── Page text ──
# Want to start RCS tank - Advice wanted



## Newt (Apr 1, 2004)

I plan on starting a 10 gallon RCS tank with plants.
I am surprised there is no sticky on the subject so I am looking for advice on what I plan to do.
Hopefully Epicfish will chime in.
Substrate: EcoComplete
Mopani wood branch and maybe a rock in the center. >> Do RCS's need the Montmorillonite rock recommended for CRS?
Plants: Riccia, Peacock moss, HC, Blyxa japonica
Lighting: 36 watt CF and no CO2
Food: Cyclop-eeze, Ocean Nutrition formula 2, blanched zucchini and spinach.
Fish: Albino cory, pair of red swords, pair of variatus and maybe a betta.
Water Temp: 76F to 78F
My water is soft so I will be adding calcium and magnesium to boost GH and Alkaline Buffer to boost KH. I can do calcium/magnesium sulfate powder or ElectroRight (by Aquarium Pharm) which is liquid calcium/magnesium chloride. Would the ElectroRight be OK? It has no potassium so I'd had to dose potassium sulfate.
Ferts: Flourish and Excel >>>> would these be OK?
───
── Dataset records ──
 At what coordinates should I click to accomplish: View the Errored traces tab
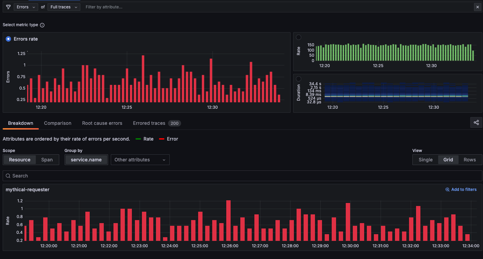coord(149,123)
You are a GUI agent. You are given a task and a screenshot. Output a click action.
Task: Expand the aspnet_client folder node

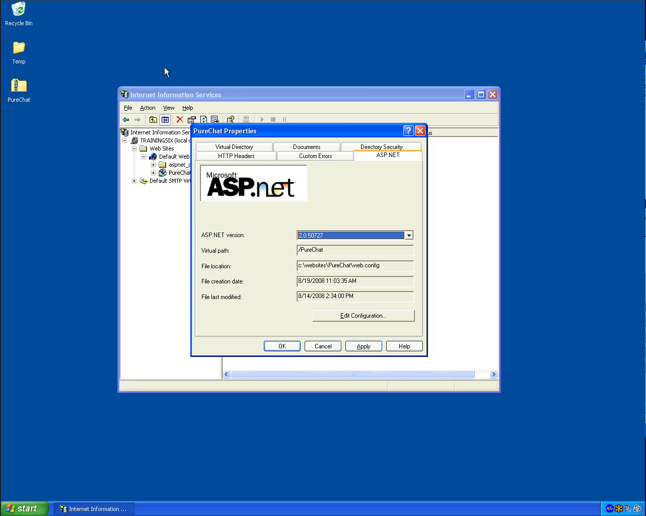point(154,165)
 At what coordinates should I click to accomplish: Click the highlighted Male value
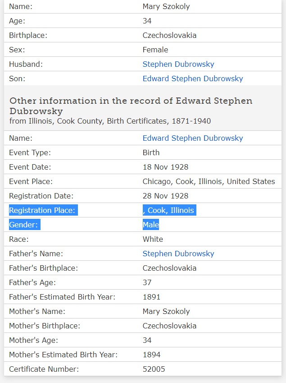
───
── Dataset records ──
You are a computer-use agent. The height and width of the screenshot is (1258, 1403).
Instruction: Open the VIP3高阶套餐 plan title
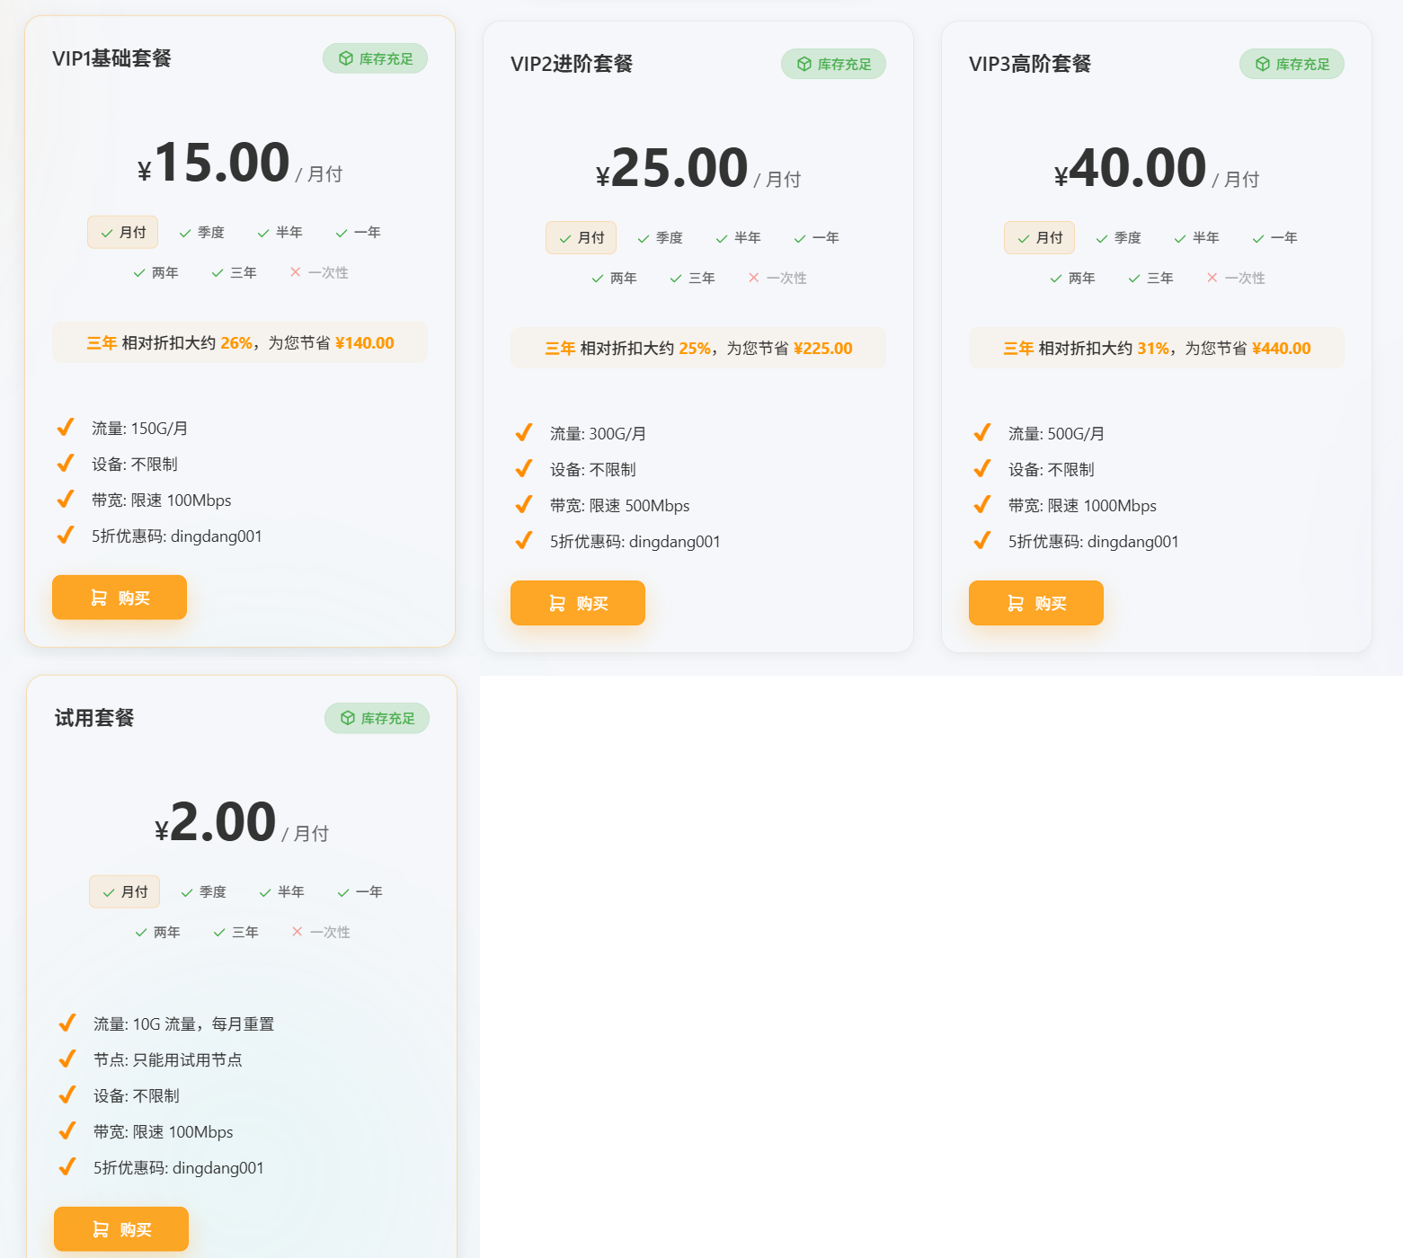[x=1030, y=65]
───
Reproduce the RCS tank post above word for word, from "## Newt (Apr" to "plan to do.".

## Newt (Apr 1, 2004)

I plan on starting a 10 gallon RCS tank with plants.
I am surprised there is no sticky on the subject so I am looking for advice on what I plan to do.